In the EU, according to the web pages dedicated to waste, we currently use 16 tonnes of material per person per year, of which 6 tonnes become waste. In 2012, total waste amounted to 2.5 billion tonnes and only a limited share of this total was recycled. The rest was landfilled or burned, of which some 600 million tonnes could be recycled or reused. Indeed, despite the ongoing improvements, the European economy continues to lose a significant amount of potential “secondary raw materials” present in the waste streams, such as metals, wood, glass, paper, plastics, organic matter and inert materials. 

Despite acknowledging the unsatisfactory situation, policies do not seem to follow at the right pace. Indeed, figures confirm a trend that ZeroWasteEurope defines as “worrying”: recycling continues to stagnate. Official Eurostat data (see figure 1) show that landfilling and disposal into water bodies have increased since 2008, overtaking even recovery in 2012, while incineration is stable. This clearly is not the wisest approach to deal with the flows of products at the end of their life cycle.

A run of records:
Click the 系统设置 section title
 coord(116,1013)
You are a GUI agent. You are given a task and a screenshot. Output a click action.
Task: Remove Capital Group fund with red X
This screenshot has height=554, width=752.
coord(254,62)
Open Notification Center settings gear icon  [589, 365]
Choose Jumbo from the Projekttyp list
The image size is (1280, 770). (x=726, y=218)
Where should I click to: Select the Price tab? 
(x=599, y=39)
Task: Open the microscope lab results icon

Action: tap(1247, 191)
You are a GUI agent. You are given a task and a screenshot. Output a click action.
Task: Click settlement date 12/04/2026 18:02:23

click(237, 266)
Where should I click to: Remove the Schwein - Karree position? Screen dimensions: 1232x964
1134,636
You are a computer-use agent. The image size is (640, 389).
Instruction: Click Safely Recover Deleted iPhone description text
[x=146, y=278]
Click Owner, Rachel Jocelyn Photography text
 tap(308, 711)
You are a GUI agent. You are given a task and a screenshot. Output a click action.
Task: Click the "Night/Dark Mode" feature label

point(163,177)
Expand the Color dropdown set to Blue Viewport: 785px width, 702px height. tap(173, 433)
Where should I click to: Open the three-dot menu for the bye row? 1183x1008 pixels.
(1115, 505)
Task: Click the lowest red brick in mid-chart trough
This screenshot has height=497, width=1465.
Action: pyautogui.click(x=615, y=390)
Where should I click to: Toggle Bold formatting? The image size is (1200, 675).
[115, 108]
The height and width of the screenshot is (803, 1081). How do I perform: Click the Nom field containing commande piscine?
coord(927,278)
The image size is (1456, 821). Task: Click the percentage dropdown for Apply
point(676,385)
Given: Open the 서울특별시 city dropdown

● EXERCISE TASK A
Change "stagnate" to "stall" in the stretch of the EU waste text from "Despite acknowledging the" through "their life cycle.", and give that stretch back in full.
● EXERCISE TASK B
Answer these questions from the EU waste text:
(i) How many tonnes of material does each person in the EU use per year?
(ii) How much total waste was there in 2012?
(iii) Which organization calls the recycling trend "worrying"?
● EXERCISE TASK C
Pick up the EU waste text after its final sentence and continue it.

● TASK ANSWER A
Despite acknowledging the unsatisfactory situation, policies do not seem to follow at the right pace. Indeed, figures confirm a trend that ZeroWasteEurope defines as “worrying”: recycling continues to stall. Official Eurostat data (see figure 1) show that landfilling and disposal into water bodies have increased since 2008, overtaking even recovery in 2012, while incineration is stable. This clearly is not the wisest approach to deal with the flows of products at the end of their life cycle.

● TASK ANSWER B
(i) 16 tonnes
(ii) 2.5 billion tonnes
(iii) ZeroWasteEurope

● TASK ANSWER C
EPR Systems: Streams Under Control

One of the policy concepts that can help closing the waste-resources loop and that is increasingly being used around the world – as can be seen in figure 2 – is Extended Producer Responsibility (EPR). EPR as a policy stems from the polluter-pays principle, which is a pillar of EU environmental policy. It is defined in the 2001 OECD Guidance as “an environmental policy approach in which a producer’s responsibility for a product is extended to the post-consumer stage of a product’s life cycle.” There are several types of EPR policies, the most widespread being take-back, Advance Disposal Fees (ADF) and deposit/refund schemes. Very often, the obligations set in legislation, or the targets set voluntarily by the producers themselves, are pursued through waste-stream-specific Producer Responsibility Organisation. When not exclusive, these operate in competition; self-compliance by the individual producers is usually a viable option as well.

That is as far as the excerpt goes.